28 August 2008

3. Don't Tattle on Your Teacher

“She dragged me down the hall by my neck!”  Boy Boy faced the Assistant Principal of Discipline.  His illegal book sack synched tightly at its mouth and molded the curve of his twelve-year-old spine.  His thumbs hooked its straps, and his hips cocked to the left as he impatiently waited for justice to be served. 

I stood inside the doorway and looked over his head of tight, black curls that puffed in rows like dark patches of cauliflower.  I knew that if Boy Boy made it to the end of the school year, his pre-teen hormones would stretch his legs like putty, and I would be forced to look up to him.  But for today, at a mere five foot four, it was still apparent who was the teacher and who was the child.

“Man, this lady trippin’!”  Mr. Shelton, our mediator and nearing seven feet, crossed his arms, raised his eyebrows and smiled a little.  Not even a month into the school year, we were both slightly amused at the drama presented so early.

“Mr. Shelton, if you don’t mind, let me explain the situation,” I said.  As a second year teacher, I felt seasoned and prepared to take on this small body of defiance. 

“Man, shoot, you dragged me down the hall!”  Boy Boy’s feet were restless on the tile floor, and he looked as if he were positioning himself for a free throw shot.

I turned in Boy Boy’s direction.  “First of all, I am not a man,” I began.  This had become a famous line of mine, as most of my students prefaced their grievances with “Man!” (pronounced: “Maaain!”), and I especially enjoyed asking slowly and softly if I needed to explain why I wasn’t a man.  Aware of the consequences upon answering yes to the inquiry (“I have a vagina, Darnell, not a penis.”), this unexpected question silenced them long enough to allow me to route the conversation back to my dominant word.

“Second of all, Mr. Shelton, Boy Boy here has disrupted class all hour and hasn’t completed any work.  When I asked him to step into the hallway for a chat, he belligerently stormed away and I gently guided him into your office, where we stand right now.”  Belligerent was a word that seemed to always get an administrator’s attention.  Belligerent assumed violent, or at least volatile potential.  I used it frequently.

“Maaaain, she dragged me!” I didn’t tell Mr. Shelton that I had yanked his book sack gently correcting his choppy path to the correct office.  Technically, I didn’t touch him at all. 

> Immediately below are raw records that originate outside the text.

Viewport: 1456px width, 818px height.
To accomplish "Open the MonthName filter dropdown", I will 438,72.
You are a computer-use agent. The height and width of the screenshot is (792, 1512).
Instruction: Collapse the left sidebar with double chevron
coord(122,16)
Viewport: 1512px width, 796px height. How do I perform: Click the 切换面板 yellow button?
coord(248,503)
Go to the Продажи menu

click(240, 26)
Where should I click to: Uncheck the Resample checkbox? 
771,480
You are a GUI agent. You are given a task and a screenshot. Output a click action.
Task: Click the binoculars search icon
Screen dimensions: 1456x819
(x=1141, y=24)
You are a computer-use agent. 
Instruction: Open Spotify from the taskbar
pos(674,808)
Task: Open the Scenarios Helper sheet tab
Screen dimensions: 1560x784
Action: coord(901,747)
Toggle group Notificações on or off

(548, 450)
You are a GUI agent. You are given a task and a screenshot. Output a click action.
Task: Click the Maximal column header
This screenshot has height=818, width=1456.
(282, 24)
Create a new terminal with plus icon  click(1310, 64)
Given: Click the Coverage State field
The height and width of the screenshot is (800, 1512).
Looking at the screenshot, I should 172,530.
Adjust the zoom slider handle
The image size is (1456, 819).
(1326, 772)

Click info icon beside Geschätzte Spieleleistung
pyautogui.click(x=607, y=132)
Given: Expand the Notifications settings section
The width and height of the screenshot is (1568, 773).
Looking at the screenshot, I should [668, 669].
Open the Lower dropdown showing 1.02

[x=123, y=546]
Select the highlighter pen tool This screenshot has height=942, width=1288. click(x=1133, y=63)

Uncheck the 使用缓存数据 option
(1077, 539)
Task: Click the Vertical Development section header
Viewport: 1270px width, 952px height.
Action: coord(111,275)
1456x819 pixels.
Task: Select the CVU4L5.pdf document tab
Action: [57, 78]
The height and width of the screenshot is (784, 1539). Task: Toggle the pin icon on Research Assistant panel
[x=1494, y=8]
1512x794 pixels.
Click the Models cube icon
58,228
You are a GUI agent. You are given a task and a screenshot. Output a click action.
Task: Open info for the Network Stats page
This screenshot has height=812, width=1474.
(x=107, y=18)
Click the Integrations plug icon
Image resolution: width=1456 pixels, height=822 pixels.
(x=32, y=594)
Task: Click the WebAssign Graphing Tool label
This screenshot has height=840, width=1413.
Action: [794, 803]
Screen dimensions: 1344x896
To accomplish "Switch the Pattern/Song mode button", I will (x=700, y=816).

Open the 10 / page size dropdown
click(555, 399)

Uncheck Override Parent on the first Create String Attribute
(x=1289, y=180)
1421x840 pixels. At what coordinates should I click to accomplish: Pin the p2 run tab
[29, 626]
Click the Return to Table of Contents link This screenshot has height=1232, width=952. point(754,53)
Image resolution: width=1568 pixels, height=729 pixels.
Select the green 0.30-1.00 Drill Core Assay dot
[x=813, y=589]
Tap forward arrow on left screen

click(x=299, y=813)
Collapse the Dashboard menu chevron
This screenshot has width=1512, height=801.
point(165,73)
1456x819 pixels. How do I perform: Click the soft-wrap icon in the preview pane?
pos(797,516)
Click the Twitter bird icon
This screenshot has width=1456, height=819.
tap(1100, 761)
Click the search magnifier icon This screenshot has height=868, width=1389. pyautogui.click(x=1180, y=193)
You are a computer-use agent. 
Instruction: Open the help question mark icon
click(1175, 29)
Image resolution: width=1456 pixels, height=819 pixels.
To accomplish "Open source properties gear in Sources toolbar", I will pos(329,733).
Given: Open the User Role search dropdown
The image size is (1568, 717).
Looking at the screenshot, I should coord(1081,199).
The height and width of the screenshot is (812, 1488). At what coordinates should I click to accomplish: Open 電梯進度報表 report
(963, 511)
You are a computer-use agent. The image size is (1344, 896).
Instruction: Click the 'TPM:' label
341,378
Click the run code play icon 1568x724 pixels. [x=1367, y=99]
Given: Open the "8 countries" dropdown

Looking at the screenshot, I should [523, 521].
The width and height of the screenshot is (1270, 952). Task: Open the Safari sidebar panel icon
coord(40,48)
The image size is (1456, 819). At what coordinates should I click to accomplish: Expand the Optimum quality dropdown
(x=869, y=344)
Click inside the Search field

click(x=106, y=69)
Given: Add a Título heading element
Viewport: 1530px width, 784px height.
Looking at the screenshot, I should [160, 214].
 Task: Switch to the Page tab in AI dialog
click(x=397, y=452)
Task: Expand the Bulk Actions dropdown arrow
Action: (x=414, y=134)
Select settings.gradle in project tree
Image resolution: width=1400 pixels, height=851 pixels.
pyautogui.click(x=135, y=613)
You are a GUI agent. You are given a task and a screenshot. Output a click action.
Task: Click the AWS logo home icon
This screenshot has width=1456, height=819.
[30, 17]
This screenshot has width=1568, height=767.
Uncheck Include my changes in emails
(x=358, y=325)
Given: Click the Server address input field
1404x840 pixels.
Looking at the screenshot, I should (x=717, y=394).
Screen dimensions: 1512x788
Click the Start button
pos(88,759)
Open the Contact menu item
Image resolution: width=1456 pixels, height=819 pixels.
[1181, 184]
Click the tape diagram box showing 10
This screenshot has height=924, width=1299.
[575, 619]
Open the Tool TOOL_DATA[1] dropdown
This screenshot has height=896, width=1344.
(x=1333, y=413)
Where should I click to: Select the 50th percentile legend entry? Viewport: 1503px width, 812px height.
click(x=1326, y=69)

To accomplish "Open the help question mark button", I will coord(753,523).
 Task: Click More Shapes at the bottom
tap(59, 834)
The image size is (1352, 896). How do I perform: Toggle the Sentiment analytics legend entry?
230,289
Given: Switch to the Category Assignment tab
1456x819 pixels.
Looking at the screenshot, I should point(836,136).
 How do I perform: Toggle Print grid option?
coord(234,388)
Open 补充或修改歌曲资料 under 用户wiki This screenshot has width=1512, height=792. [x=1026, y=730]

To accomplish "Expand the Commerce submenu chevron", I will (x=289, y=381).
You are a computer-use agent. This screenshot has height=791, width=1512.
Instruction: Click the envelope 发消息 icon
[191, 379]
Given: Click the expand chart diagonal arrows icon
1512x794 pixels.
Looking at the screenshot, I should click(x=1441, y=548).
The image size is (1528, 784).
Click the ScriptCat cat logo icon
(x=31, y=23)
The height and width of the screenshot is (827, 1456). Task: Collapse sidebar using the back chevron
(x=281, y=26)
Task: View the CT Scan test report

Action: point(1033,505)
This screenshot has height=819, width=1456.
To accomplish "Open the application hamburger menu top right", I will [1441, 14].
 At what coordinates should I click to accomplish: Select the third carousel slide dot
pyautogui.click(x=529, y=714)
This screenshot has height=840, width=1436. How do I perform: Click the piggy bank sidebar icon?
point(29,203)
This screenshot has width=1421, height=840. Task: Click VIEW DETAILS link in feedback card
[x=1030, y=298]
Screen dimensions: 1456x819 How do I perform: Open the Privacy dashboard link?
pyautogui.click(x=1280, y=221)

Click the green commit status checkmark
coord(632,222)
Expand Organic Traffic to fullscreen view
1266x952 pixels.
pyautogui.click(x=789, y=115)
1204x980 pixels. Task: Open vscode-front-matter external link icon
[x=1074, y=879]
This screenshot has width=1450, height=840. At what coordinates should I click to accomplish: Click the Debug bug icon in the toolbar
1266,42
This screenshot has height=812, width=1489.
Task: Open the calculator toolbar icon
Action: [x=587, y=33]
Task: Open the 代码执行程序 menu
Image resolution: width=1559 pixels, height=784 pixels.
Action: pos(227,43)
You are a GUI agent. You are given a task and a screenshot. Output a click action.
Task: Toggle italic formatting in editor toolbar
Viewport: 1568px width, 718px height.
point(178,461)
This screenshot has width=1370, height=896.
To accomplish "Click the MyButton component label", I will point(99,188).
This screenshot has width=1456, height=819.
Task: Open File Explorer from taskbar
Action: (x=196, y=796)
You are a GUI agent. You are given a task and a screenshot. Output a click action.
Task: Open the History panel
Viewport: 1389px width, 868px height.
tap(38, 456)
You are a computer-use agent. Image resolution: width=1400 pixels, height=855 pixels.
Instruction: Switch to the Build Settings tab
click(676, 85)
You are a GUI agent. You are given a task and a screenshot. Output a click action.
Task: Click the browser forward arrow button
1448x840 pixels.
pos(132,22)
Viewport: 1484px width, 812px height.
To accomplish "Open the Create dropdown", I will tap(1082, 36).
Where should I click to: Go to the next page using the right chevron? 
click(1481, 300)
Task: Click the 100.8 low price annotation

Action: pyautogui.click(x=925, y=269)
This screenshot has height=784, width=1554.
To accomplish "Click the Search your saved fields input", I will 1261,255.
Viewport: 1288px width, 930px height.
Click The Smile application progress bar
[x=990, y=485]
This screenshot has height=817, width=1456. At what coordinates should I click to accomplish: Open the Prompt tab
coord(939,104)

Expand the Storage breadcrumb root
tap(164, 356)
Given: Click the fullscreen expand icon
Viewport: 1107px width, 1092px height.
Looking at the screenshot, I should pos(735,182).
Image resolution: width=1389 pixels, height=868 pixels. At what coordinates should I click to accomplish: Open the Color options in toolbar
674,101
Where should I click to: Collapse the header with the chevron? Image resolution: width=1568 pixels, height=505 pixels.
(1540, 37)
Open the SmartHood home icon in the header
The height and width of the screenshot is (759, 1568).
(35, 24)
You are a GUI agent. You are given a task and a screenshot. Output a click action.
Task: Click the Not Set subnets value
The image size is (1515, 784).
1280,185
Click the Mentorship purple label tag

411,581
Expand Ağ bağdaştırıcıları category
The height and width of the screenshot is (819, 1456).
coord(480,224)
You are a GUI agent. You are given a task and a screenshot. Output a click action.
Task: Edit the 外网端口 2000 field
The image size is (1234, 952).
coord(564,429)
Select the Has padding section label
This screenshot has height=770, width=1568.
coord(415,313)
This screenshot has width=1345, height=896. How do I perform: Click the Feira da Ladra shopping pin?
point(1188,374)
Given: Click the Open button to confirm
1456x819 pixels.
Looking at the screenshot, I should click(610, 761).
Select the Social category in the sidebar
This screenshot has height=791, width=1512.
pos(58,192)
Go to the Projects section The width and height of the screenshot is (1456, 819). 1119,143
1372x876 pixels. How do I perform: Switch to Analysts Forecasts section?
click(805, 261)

   “Well, Boy Boy,” Mr. Shelton sighed, “lucky for you we have security cameras, and I’ll go through them to see if Ms. Field really did yank you by the neck."  Boy Boy shut up.  “And, Ms. Field, this child has taken up too much of your time.  Go ahead back to class, and I’ll deal with him.” 

#  #  #

Security at Southeast Middle is as advanced as its video cameras.  Positioned above each major artery of the building, they avoid hidden pockets suited perfectly for a quick pre-teen blowjob or joint hit.  These cameras, spliced in six gray cubes on the principal’s computer screen, normally pick up class transitions: flooded halls of adolescent hugging, note delivering and moseying to the next period.  This is the movement, the predictable ebb and flow that plays out in repeated increments and gives its viewers a false sense of academic normalcy.  What happens inside classroom walls, around a bathroom stall, under the gym bleachers, however, is the authentic recordings of a middle school.  The true crimes are rarely caught.  And, meaningful security is usually left to those who just want to teach.